La Nouvelle Calédonie est toujours une colonie française
Le passage en force du « dégel » des listes électorales en Kanaky-Nouvelle-Calédonie, et l’examen du projet de loi le visant, ont entraîné une vague de violence inédite sur l’île depuis les années 1980.
L’humiliation politique du peuple Kanak a embrasé l’île extrêmement rapidement : bâtiments, magasins incendiés et/ou pillés à Nouméa et dans les environs. Ces scènes de chaos ont déjà causé la mort. de 6 personnes : 2 gendarmes dont au moins un a été tué par les tirs d’un·e collègue, 4 jeunes kanaks tués par des loyalistes armé·es.
Dans le contexte d’une réalité territoriale où les inégalités sociales et raciales explosent et touchent majoritairement leur jeunesse, les Kanaks s’opposent à ce changement constitutionnel qui augmenterait encore les inégalités et détruirait tout espoir de décolonisation. Trente ans après les Accords de Nouméa, les inégalités restent très importantes et la priorité locale à l’emploi non-respectée : dans beaucoup de secteurs, ce sont les immigré·es de l’hexagone récemment arrivé·es en Nouvelle Calédonie, du fait de conditions attractives (niveau de salaire et indexation, avantages en terme de logement ou de soutien à l’installation), qui occupent des postes au détriment des travailleurs et travailleuses Kanak·es à compétences égales. Ainsi se perpétue une longue tradition de privilèges offerts aux Français d’hexagone partant travailler en Outre-mer.

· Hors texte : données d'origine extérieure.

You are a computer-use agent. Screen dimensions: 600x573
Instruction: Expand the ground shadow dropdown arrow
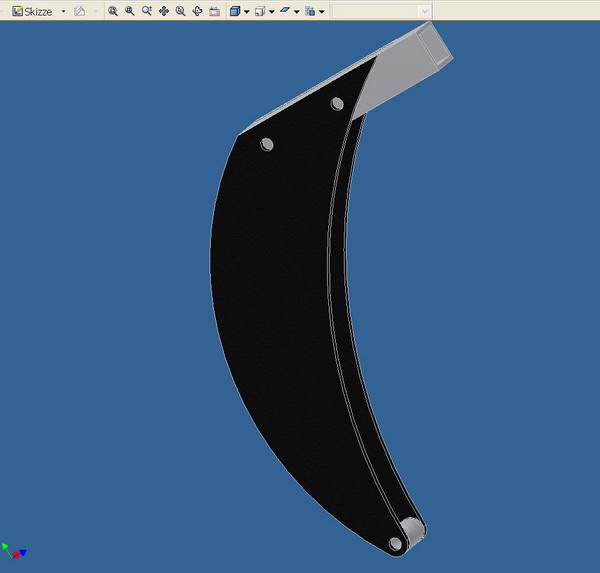(297, 11)
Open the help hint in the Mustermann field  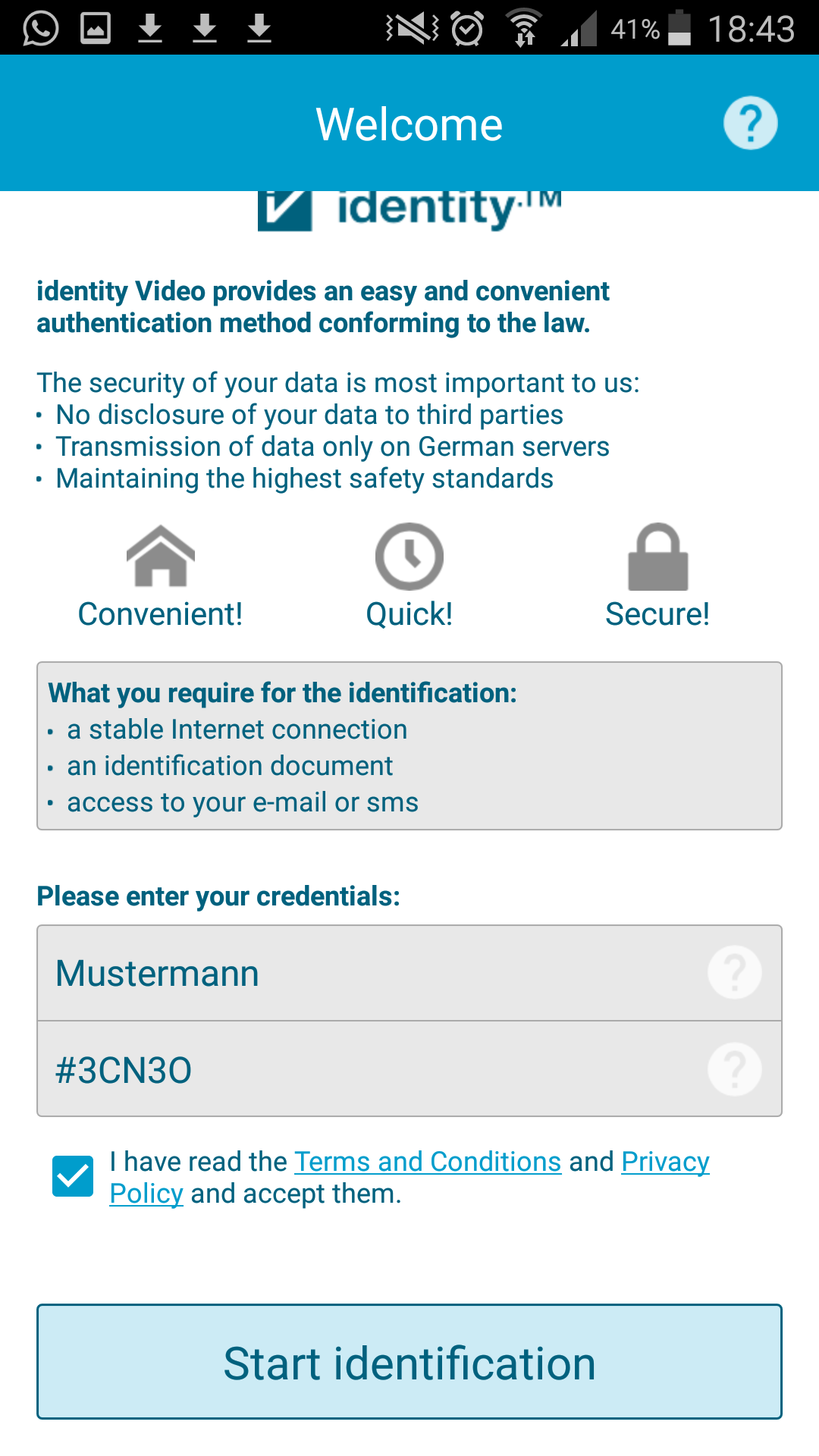735,972
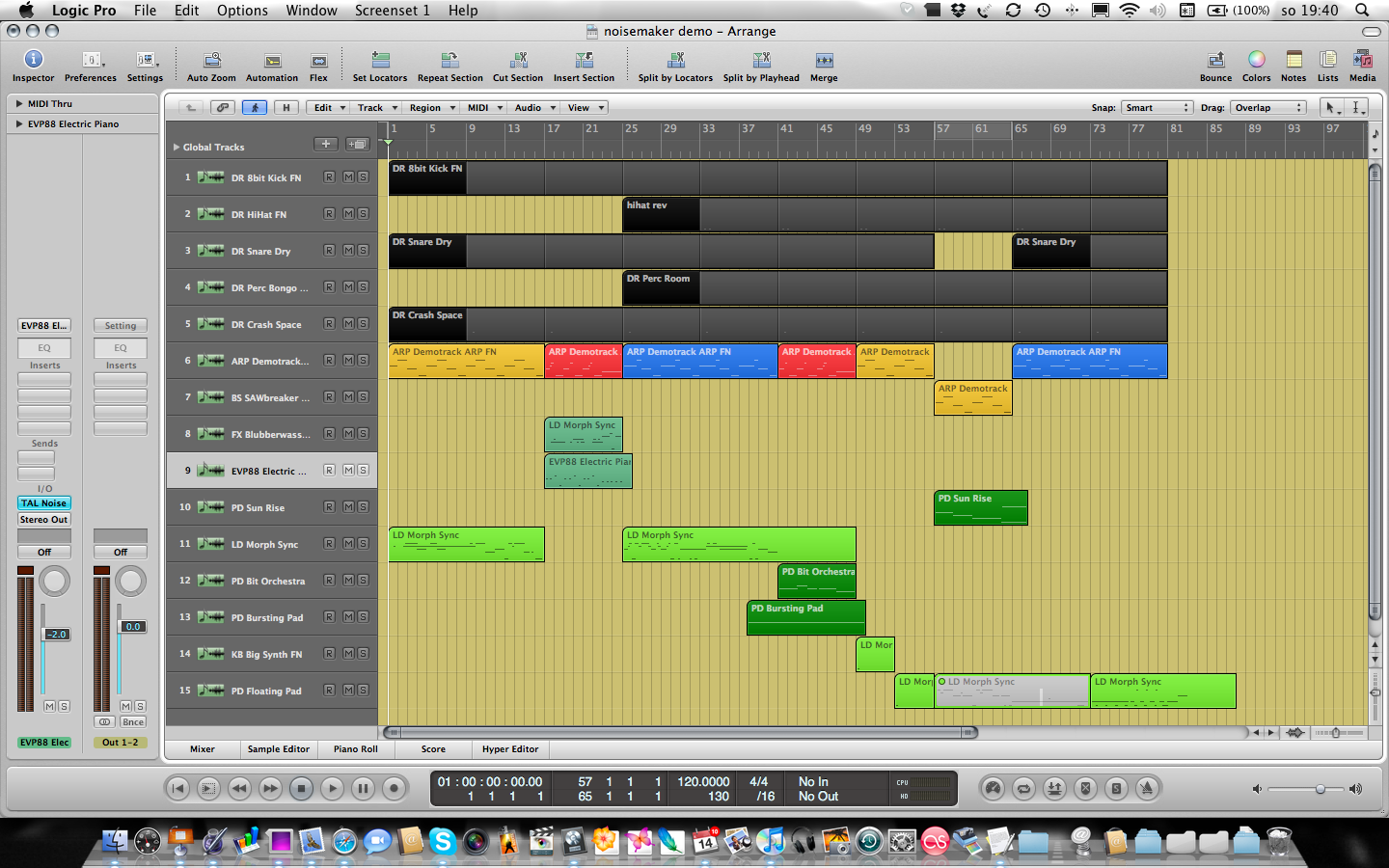The image size is (1389, 868).
Task: Open the Snap mode dropdown
Action: click(1157, 108)
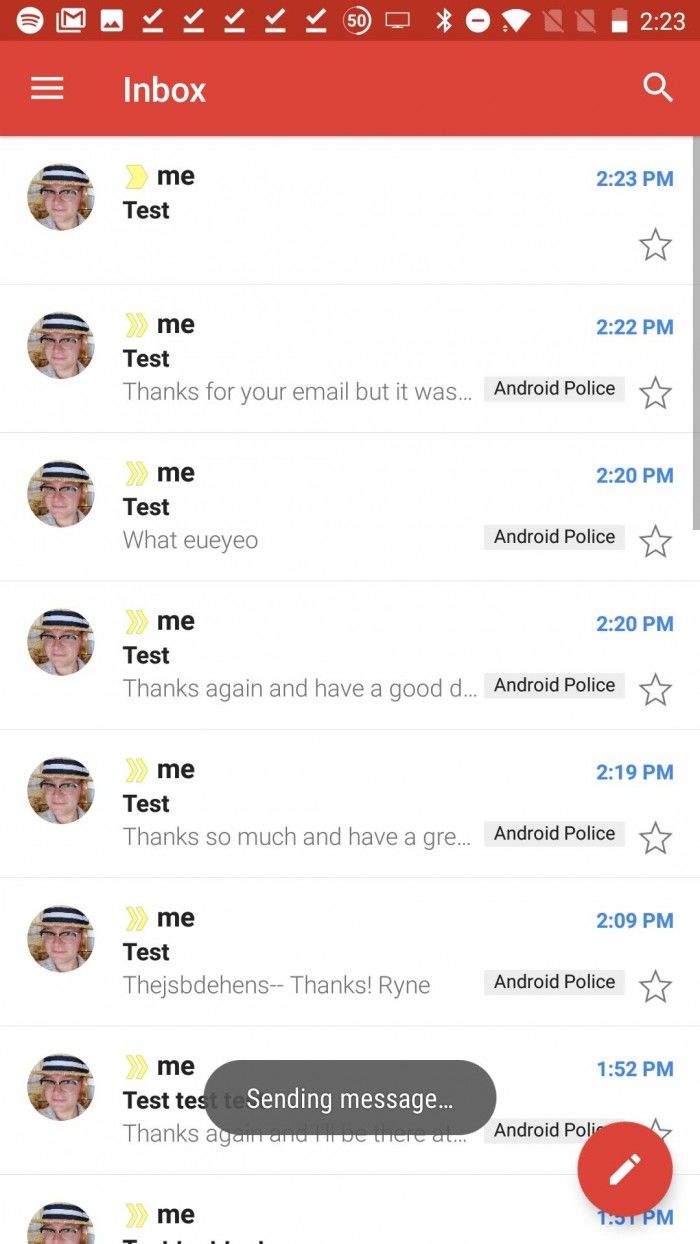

La mise en place de milices – habitant·es armé·es décidé·es à protéger « leur île »- en réalité leur situation de privilégié·es-, chauffé·es à blanc par le discours anti-indépendantiste et les dits loyalistes rappelle la présence de l’ordre colonial, une réalité qui explique cette insurrection, y compris ces formes violentes.
La Nouvelle Calédonie est toujours une colonie française, c’est une réalité matérielle et une continuité historique : occupation militaire, politique d’installation de colons, spoliation des terres, racisme, massacres et violences diverses qui ont jalonné ces 171 années d’occupation. L’inscription du pays sur la liste des territoires à décoloniser de l’ONU depuis 1986 vient rappeler cette évidence.
La méthode Macron : la continuité d’une pensée coloniale, humiliante , violente.
Le « corps électoral figé » était un point central des accords de Matignon, puis de Nouméa. Il n’était pas un ajustement technique mais le fondement du processus de paix. S’attaquer frontalement au corps électoral, c’est opérer symboliquement une forme de reconolisation et balayer près de quarante ans d’un travail politique. Avec cette réforme constitutionnelle, tout·e français·e installé·e depuis 10 ans en Nouvelle-Calédonie, devient électeur ou électrice aux élections provinciales, éligible au Congrès et, de facto, citoyen·ne calédonien·ne. Si les indépendantistes sont d’accord pour reconnaître un « droit du sol » aux enfants né·es en Nouvelle-Calédonie, iels s’opposent à l’idée d’un corps électoral glissant pour désigner leurs représentant·es aux assemblées de province qui déterminent les orientations politiques locales.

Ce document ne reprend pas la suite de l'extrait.